Contractor dispute on our Thornhill kitchen reno: what went wrong and how we resolved it

This is not a happy story, but I think sharing it helps other Ontario homeowners protect themselves. We had a kitchen renovation in Thornhill go seriously wrong in 2024.

What we hired for: Full gut kitchen renovation, 10x12 feet. Scope: new cabinets (IKEA Sektion line, we supplied), new quartz countertops (contractor to supply), tile backsplash, new electrical (island circuits, range hood circuit, under-cabinet lighting), and new LVP flooring in the kitchen and adjacent dining room.

The contractor: Found on Facebook Marketplace (first mistake). No WSIB certificate provided when we asked (he said he was a sole proprietor so it wasn’t required — this is partially true for sole proprietors with no employees, but we should have verified). No written contract beyond a one-page quote (second mistake).

What went wrong:

  1. He installed the IKEA cabinets without a laser level — the upper row on the window wall was 3/8 inch out of level. Visible to the naked eye.

  2. The quartz countertop he supplied (claimed to be Caesarstone) had different veining on two pieces that were supposed to match at the peninsula seam — it was clearly not the same lot or possibly not the same product.

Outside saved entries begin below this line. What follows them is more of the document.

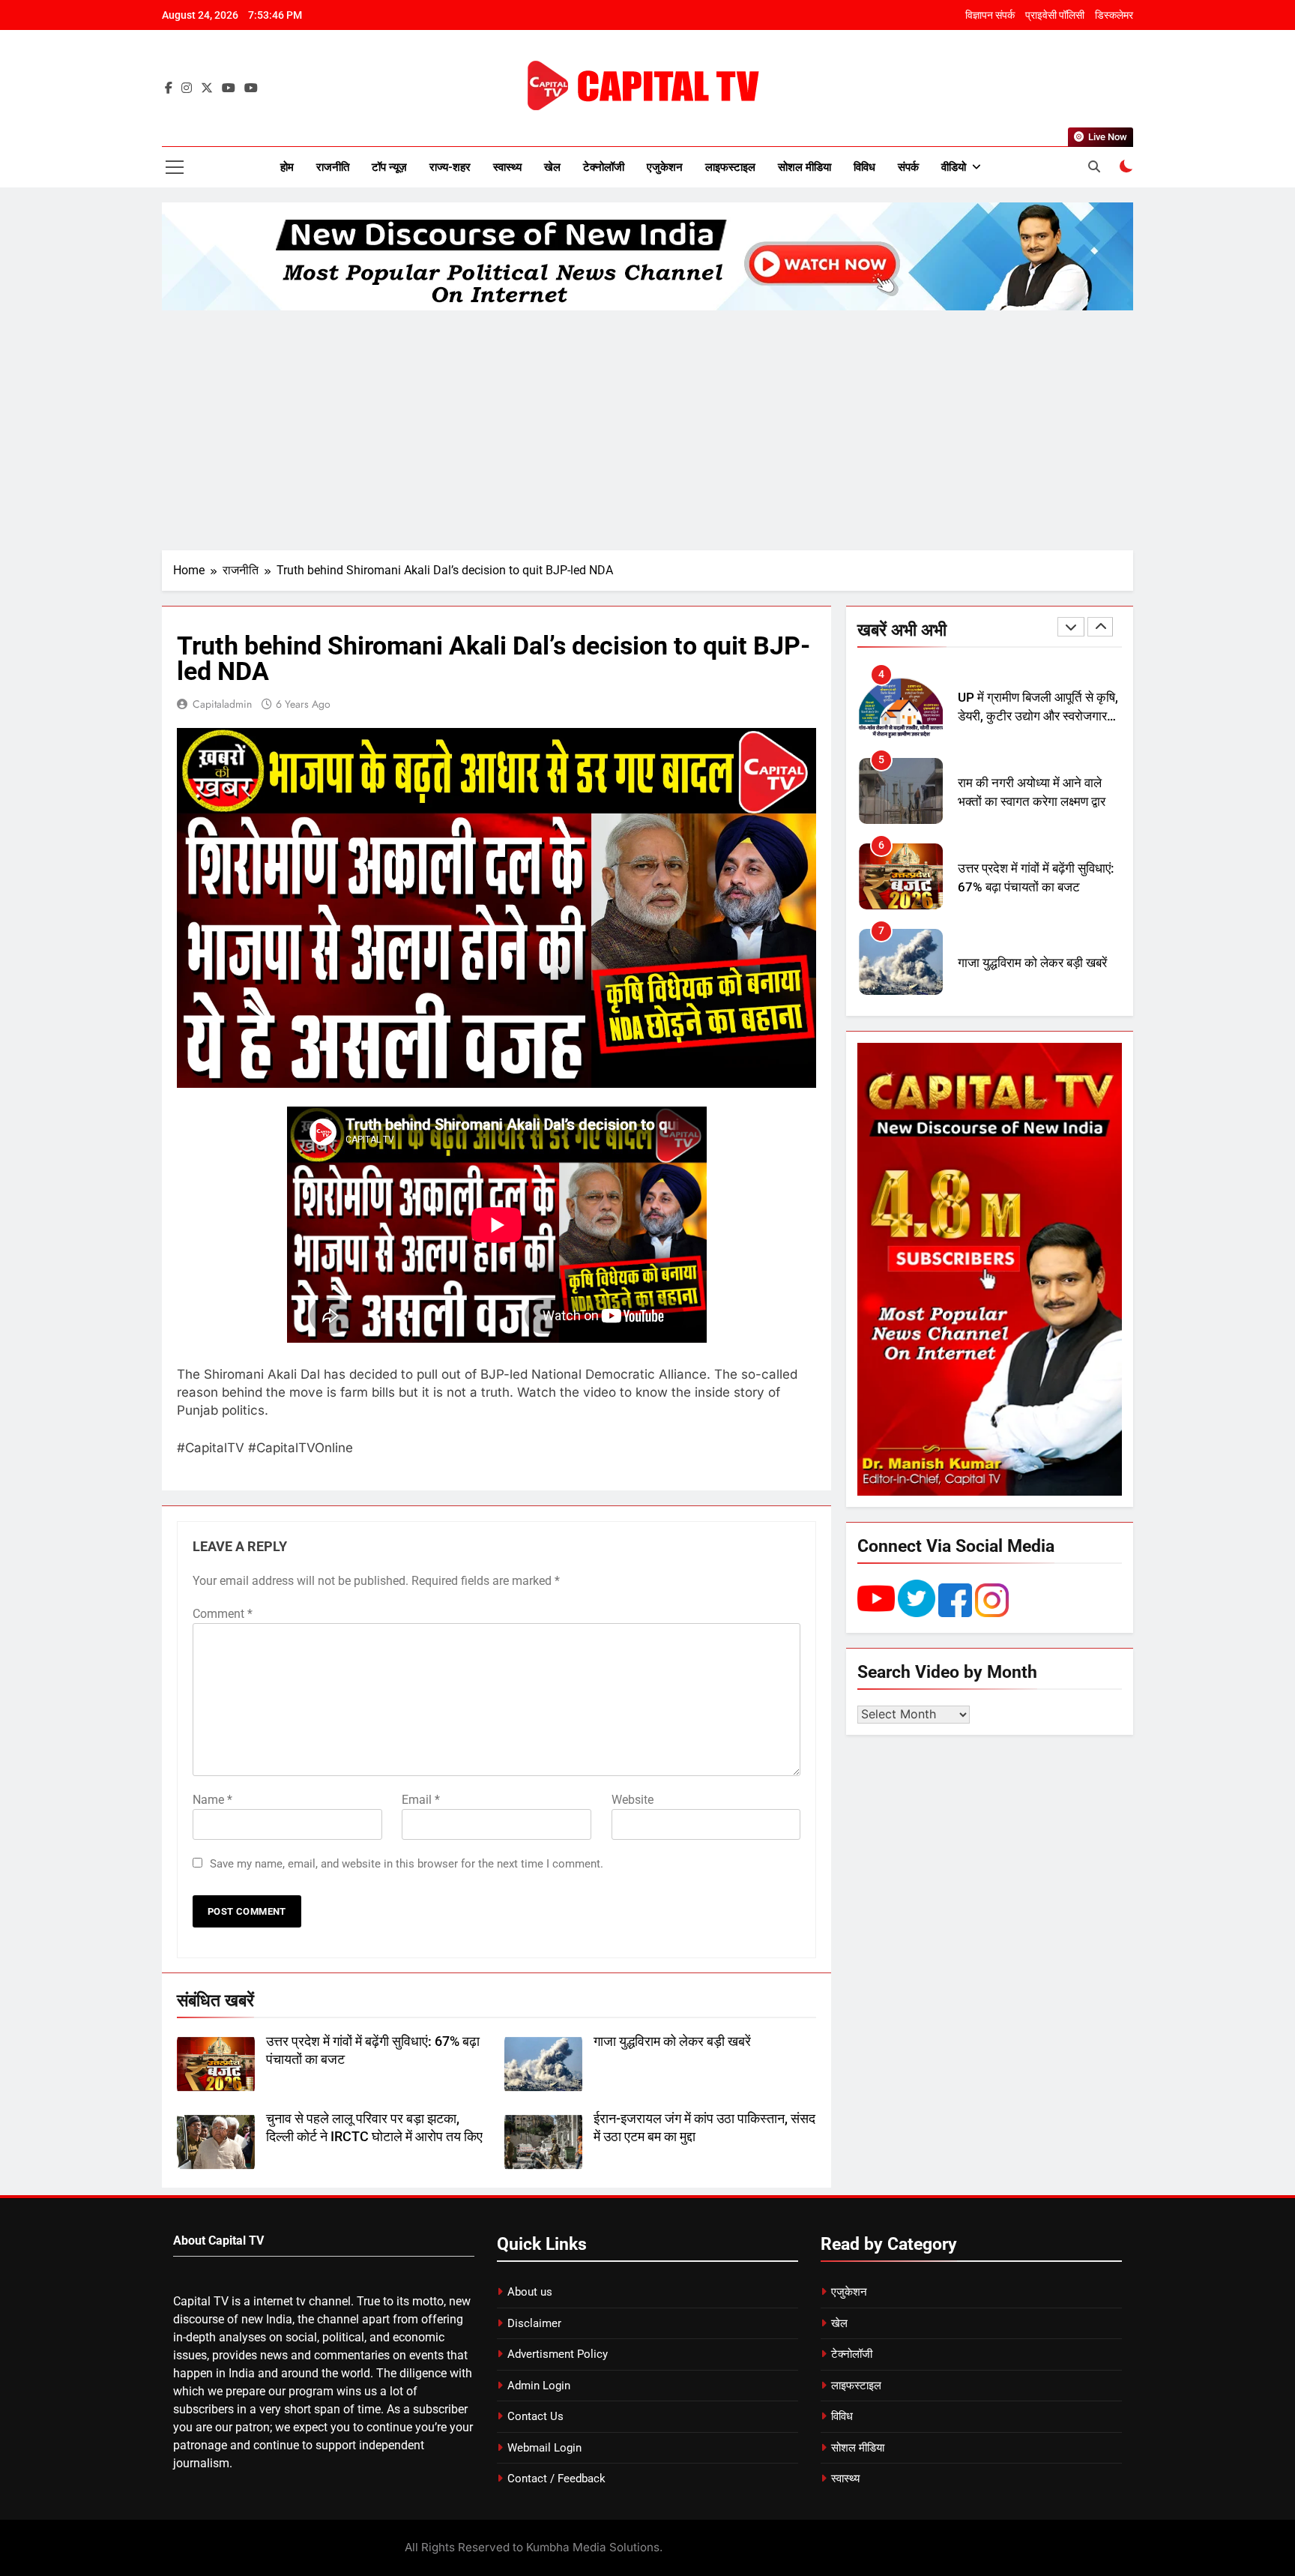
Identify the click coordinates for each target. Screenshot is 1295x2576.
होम (287, 167)
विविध (864, 167)
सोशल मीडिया (804, 167)
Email (421, 1800)
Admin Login (538, 2385)
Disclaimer (534, 2323)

He claimed it was “normal variation.”

  3. The LVP flooring was installed before the IKEA base cabinets were levelled on the floor — the flooring now runs under the toe-kicks in a way that is not accessible if cabinets ever need to be removed.

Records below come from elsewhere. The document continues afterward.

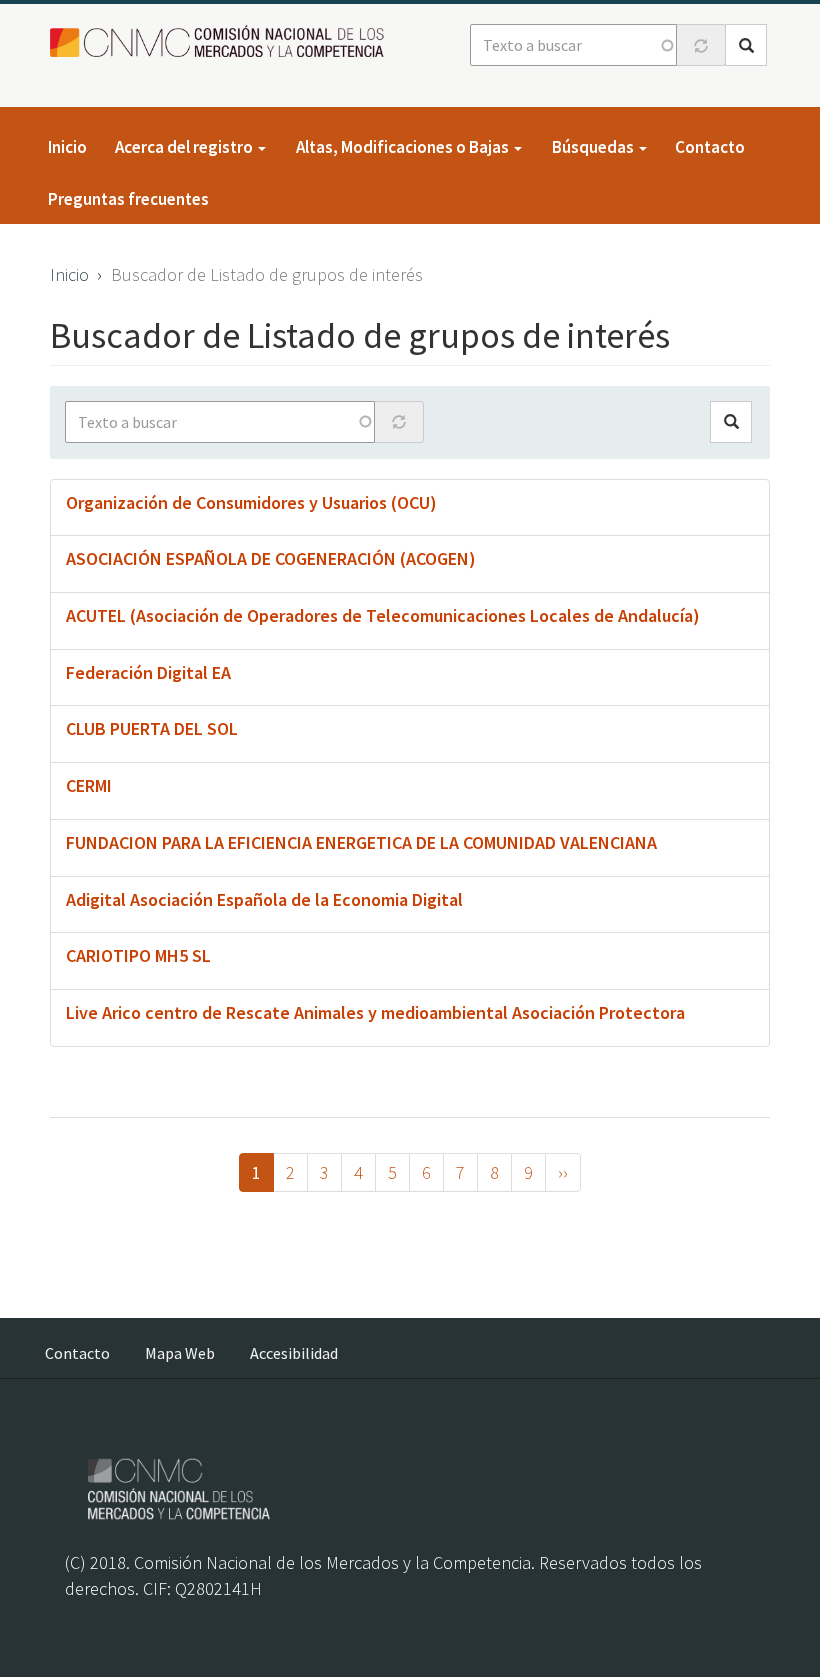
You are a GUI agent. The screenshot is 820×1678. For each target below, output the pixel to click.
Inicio (67, 147)
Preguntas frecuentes (128, 199)
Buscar (746, 45)
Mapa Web (180, 1353)
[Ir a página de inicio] (222, 42)
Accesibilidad (294, 1353)
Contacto (710, 147)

  4. He disappeared after 90% of work was done, claiming a “family emergency,” and never returned to complete the range hood wiring, under-cabinet lighting, and touchup work.

How we resolved it: We withheld the final 15% payment (we had that much left — barely enough). We filed with Ontario’s Small Claims Court ($6,000 in dispute) and served him at the address on his quote. He did not appear. We got a default judgment. Collecting on it is another matter entirely — we are still trying.

What we did right: The 15% holdback was the only thing that protected us. Without it we would have had nothing.